Nolan v. Jackson

This is a suit brought in the superior court of Creek county, Okla, by Isaac Nolan, an incompetent person, against L.B. Jackson, as defendant. The object of the suit is to cancel a deed given by a former guardian of this incompetent conveying certain real estate unto the defendant above named. The lower court sustained a demurrer to the evidence of the plaintiff and rendered judgment against him. He brings the case here on appeal. We refer to the parties according to the position they occupied in the lower court.

The land involved was the property of the ward and was sold to L.B. Jackson in the year 1912, in guardianship proceedings over his estate pending in the county court of Creek county. It is contended by the plaintiff that said deed and judgment of the county court confirming such sale are void. In support of his contention the plaintiff says that the petition filed in the county court for the sale of said real estate contained the following recital as the cause and grounds for such sale, to wit: *Page 164

"That it is to the ward's interest that the hereinafter described portion of said real estate should be sold for the following reasons, to wit. To discharge real estate mortgage on ward's land which is due in six months, and to provide funds for guardian to pay same, and to provide funds for the care of said ward."

Plaintiff alleges that the ward was not in need of funds for his support, and that in truth and in fact the note and mortgage referred to were obtained without consideration and that the incompetent was not indebted on said account. The charge of the plaintiff, therefore, is merely this, that no cause of action existed which legally supported the judgment rendered and entered by the county court authorizing and directing the sale of the real estate involved. In Abraham v. Homer, 102 Okla. 12, 226 P. 45, we read:

"On collateral attack against the judgment of a court of record, when fraud is absent and all necessary jurisdictional facts existed in the court rendering the judgment attacked, the court on such collateral attack has no right to inquire, determine, and adjudge as to the existence in the original action of quasi jurisdictional facts or facts constituting a cause of action, and this is true even though upon the face of such judgment itself it appears that the court in the original action had erred both in fact and in law as to the existence of such facts and the right of the parties to the relief granted."
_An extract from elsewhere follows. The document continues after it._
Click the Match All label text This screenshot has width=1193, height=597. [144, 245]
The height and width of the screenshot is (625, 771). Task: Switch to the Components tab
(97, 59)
There is a time and a place for the judicial determination of every disputed question affecting the affairs of men. By such determination we mean one that brings the dispute to an end. The framers of our Constitution provided that this question should be determined originally by the county court of Creek county, and not elsewhere. It appears that there existed in the county court in this case all the necessary jurisdictional facts as defined by us in Abraham v. Homer, supra, and in the absence of fraud, this judgment is final unless set aside on appeal. These transactions occurred 15 years ago, and the county court of Creek county was then certainly in a better position to correctly determine the facts than could a court at this late day. That is what the framers of our Constitution believed and provided, and such intention we desire to vitalize. Final judgments there rendered within the scope of constitutional jurisdiction are not to be treated as playthings to be tossed about, broken, and cast away as children play with toys. This question was adjudicated by the county court, and with fraud absent, and all the jurisdictional facts existing, that must be the end of the story. Were we to follow a different rule, then guardians' deeds would become mere scraps of paper and their sale value would deteriorate as does that of any obligation whose maker so declares. The loss in the last analysis of such a situation would be that of the children whose estates we must protect. Some evidence was produced in the court below by which the plaintiff sought to show bad faith and fraud on the part of this defendant as the purchaser at such sale. The lower court held it insufficient, and so do we.

The judgment of the lower court is affirmed.

JOHNSON, C.J., and HARRISON, WARREN, and GORDON, JJ., concur.